New York City
Pre-Broadway musical celebrates the lives and loves of Gloria and Emilio Estefan.
There's a potent combination of intimacy and spectacle in On Your Feet!, the new bio-musical about multiplatinum recording artist Gloria Estefan and her longtime husband and manager, Emilio. In the show's pre-Broadway run in Chicago, that story is bursting with heart and heat. Punctuated by eye-popping dance numbers and defined by emotional intensity, On Your Feet! has the makings of a smash. You will, in fact, be on your feet before intermission. Estefan's global appeal is rooted in Latin-, pop-, and punk-infused earworms such as "Conga" and "The Rhythm Is Gonna Get You." The music is ridiculously infectious, and its backstory is a life-affirming testament to the American Dream.
If it weren't true, the Estefan's story would sound like a clichéd soap opera: Two hard-working, talented Cuban-American kids make their way from unknowns to global superstars.
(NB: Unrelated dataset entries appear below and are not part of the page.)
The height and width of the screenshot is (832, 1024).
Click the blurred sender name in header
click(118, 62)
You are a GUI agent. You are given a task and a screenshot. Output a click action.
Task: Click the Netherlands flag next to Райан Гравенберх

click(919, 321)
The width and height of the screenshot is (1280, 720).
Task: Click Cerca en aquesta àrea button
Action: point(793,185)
Along the way they fall in love, overcome racist recording execs, and struggle with disapproving family members. In 1990, Gloria Estefan and the Miami Sound Machine are at the pinnacle of success, selling out stadiums, meeting with the President, and making millions. Then, tragedy: A horrific traffic accident leaves Gloria unable to stand, much less conga. But thanks to grit, determination, and the love of a good man, she triumphs, staging a moving comeback (and delivering a killer power ballad) at the American Music Awards.
On Your Feet! benefits greatly from its A-list creative team. Tony winner Jerry Mitchell (Kinky Boots) directs. Choreographer Sergio Trujillo (Jersey Boys) and Oscar-winning book writer Alexander Dinelaris (Birdman) are also on board. The 13-member band includes half a dozen musicians from the Miami Sound Machine. The show's explosive energy is evident immediately, when that pile-driving band unleashes a torrent of percussion, horns, and riotous keyboards. The sound is huge, vibrant, and matched visually by a dynamic corps of dancers that burns the floor with Trujillo's animated mash-up of salsa, conga, tango, meringue, and hip-hop moves. The production numbers are showstoppers, but they further the story rather than bring it to a halt. The dreams Gloria’s mother sacrificed after fleeing Cuba, the Cuban community in Miami where Gloria grew up, the triumph of her first hit, the surreal, near-death experience that followed the crash – all these and more are rendered in movement that tells a story and songs that provide a context reaching beyond the confines of the pop charts.
The intensity doesn't flag when the show shifts to intimate moments of dialogue. Gloria's troubled relationship with her mother, her hard-won, post-accident recovery, and the resistance she and Emilio routinely faced from the recording industry give the show plenty of dramatic tension, even if the happily-ever-after ending is apparent from the start. It's a testament to the savviness of all involved that On Your Feet! doesn't slip into movie-of-the-week sentimentality. The show doesn't just deftly walk the line between emotionally manipulative schmaltz and emotionally honest storytelling. It congas that line. Dinelaris' book falters with Gloria's recovery. In the space of a few sentences, she goes from being unable to stand to casually getting up and strolling the length of the stage. Her recovery seems like magic rather than the result of years of agonizing physical therapy.
But that narrative hiccup is easy to forgive, in large part because of the show's radiant, kinetic cast. Ana Villafañe's Gloria and Josh Segarra's Emilio have charisma and chemistry to burn. Villafañe is a dead ringer for Gloria, and has the pipes to slay the score's fast-moving roster of hits and deep cuts. Segarra nails the palpable drive and understated decency of a man who refuses to compromise his goals or his beliefs, whether he's dealing with the withering disapproval of his mother-in-law or racist record company execs. Watching him go mano a mano with the bigots will raise the hair on the back of your neck and leave you awash in righteous joy.
As Gloria's mother Gloria Fajardo, Andréa Burns smolders with the resentment of someone forced to give up her own dreams far too early, and delivers a showstopper in a flashback to Cuba where Fajardo could have been a star had Castro not forced the family to flee. But the real breakout here is young Eduardo Hernandez, a bona fide prodigy as the young Emilio. When Hernandez launches into the celebratory "Conga," he raises the roof and brings the house down with sheer, unstoppable exhilaration.
Scenic designer David Rockwell puts the cast on a functional, flexible, and colorful set that capably represents everything from the Miami Cuban community where Gloria grew up to the arenas where she performed for tens of thousands.
The production deftly weaves a multipart love story as Emilio and Gloria follow their passion for music, each other, Cuban culture, and the America where they made their dreams come true. Resistance is futile with this show. Make no mistake: The rhythm is indeed gonna get you.